─── Extracted data

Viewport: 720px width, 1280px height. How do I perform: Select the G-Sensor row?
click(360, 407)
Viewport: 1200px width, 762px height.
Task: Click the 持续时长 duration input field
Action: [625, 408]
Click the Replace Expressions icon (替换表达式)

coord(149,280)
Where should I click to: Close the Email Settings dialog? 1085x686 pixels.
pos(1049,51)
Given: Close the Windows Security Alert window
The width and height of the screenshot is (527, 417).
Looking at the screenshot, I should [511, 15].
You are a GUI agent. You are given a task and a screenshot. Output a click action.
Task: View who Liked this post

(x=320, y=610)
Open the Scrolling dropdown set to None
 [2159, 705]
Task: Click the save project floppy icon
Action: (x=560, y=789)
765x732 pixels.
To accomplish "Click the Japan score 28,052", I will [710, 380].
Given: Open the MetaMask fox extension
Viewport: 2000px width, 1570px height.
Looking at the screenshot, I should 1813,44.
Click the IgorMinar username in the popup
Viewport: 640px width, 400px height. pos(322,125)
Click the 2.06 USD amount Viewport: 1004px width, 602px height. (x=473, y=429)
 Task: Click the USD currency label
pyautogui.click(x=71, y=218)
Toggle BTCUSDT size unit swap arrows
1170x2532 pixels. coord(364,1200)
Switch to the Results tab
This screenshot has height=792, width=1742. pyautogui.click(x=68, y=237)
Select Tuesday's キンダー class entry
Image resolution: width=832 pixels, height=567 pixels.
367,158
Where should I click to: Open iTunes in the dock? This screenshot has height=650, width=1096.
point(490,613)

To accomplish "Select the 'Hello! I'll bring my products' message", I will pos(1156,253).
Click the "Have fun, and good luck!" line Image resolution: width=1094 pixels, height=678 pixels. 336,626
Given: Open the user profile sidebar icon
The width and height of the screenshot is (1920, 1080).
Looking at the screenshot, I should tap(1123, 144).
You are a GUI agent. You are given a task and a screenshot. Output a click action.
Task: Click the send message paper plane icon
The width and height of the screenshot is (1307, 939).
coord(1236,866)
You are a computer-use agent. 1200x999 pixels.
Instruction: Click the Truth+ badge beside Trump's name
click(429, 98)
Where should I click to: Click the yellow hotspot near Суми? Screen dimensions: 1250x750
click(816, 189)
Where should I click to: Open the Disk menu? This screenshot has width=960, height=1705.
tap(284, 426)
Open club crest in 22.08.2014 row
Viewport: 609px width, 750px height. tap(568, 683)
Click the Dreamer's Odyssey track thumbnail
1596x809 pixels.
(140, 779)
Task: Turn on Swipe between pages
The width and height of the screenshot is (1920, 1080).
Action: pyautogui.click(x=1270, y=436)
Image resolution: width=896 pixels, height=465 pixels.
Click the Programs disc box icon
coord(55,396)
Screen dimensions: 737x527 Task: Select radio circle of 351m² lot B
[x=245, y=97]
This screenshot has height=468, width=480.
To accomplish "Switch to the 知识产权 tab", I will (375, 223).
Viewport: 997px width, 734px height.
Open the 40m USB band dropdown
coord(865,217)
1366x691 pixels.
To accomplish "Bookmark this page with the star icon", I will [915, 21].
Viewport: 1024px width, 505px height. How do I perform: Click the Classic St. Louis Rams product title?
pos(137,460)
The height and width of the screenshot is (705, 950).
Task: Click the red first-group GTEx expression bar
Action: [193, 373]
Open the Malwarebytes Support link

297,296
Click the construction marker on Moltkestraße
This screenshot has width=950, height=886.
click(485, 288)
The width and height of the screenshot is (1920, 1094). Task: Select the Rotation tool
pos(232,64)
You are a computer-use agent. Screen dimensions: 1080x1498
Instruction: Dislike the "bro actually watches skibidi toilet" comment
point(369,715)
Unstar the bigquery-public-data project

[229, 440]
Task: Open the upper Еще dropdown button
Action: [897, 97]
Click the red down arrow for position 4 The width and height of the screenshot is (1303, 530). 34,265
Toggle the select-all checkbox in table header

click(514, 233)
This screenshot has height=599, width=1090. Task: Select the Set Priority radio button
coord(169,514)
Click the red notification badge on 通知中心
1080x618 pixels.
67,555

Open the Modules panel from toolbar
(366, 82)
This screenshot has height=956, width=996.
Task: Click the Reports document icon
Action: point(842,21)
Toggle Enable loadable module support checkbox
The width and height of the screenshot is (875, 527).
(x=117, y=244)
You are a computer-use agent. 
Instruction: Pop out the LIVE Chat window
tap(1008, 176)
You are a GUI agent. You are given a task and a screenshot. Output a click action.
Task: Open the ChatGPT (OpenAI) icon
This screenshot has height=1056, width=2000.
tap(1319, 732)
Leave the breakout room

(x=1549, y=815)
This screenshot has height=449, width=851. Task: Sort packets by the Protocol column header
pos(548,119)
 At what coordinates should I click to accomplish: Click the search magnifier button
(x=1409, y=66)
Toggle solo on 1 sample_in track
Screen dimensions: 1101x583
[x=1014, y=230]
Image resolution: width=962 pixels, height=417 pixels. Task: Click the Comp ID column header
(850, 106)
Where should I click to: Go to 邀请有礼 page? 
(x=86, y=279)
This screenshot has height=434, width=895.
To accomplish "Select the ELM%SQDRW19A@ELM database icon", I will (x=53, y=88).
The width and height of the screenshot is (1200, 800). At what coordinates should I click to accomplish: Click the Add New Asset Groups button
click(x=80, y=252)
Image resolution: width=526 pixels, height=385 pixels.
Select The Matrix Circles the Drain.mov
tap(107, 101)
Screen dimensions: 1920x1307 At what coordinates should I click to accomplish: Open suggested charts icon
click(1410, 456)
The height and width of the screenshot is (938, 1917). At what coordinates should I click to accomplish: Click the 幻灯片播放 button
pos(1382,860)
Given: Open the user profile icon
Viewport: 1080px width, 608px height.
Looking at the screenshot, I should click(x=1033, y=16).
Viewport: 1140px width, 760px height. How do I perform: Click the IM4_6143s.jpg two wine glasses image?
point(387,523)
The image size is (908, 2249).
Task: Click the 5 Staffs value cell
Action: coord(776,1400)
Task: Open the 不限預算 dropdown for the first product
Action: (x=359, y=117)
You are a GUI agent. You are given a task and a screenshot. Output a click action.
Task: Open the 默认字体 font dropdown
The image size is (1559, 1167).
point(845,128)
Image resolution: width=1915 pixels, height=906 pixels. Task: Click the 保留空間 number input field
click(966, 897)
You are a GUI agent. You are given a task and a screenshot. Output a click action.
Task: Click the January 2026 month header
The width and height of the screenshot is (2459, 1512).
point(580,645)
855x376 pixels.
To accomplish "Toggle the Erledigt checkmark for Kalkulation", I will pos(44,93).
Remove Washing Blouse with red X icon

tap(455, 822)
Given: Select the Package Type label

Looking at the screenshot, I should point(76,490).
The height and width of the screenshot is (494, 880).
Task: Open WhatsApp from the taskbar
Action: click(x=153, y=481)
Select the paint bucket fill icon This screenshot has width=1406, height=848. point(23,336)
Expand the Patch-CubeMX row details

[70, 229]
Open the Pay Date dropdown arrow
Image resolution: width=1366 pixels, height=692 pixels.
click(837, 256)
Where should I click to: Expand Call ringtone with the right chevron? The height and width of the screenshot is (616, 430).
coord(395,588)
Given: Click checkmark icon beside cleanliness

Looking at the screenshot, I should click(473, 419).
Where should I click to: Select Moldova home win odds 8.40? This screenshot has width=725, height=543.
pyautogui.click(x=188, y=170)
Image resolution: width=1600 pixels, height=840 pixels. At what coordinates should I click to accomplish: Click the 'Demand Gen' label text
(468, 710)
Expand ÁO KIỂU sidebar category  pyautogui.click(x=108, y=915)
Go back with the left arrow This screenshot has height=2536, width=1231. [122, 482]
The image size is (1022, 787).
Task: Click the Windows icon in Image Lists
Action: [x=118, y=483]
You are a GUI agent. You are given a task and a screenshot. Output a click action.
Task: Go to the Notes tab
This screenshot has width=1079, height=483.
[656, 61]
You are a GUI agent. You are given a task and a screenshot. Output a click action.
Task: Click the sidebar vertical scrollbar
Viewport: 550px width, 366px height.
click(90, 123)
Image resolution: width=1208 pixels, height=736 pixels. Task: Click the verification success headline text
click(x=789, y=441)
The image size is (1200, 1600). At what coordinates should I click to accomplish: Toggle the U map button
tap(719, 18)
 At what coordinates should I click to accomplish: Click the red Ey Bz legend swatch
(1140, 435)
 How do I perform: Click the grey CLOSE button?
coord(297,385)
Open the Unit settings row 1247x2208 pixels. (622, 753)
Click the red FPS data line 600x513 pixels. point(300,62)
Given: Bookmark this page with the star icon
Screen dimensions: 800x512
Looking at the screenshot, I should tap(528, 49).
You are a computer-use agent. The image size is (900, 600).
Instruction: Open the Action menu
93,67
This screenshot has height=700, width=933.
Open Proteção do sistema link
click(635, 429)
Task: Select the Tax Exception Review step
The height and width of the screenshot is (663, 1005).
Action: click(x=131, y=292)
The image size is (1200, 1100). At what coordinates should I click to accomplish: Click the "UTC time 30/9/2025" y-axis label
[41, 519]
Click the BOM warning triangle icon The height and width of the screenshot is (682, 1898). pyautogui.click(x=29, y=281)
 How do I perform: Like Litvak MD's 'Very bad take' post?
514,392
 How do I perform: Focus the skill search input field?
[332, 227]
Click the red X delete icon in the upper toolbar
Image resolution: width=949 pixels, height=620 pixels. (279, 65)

──────

Gather every line of the records above that contains the word "upper" and copy each one out. Letter case matters.

Task: Open the upper Еще dropdown button
Click the red X delete icon in the upper toolbar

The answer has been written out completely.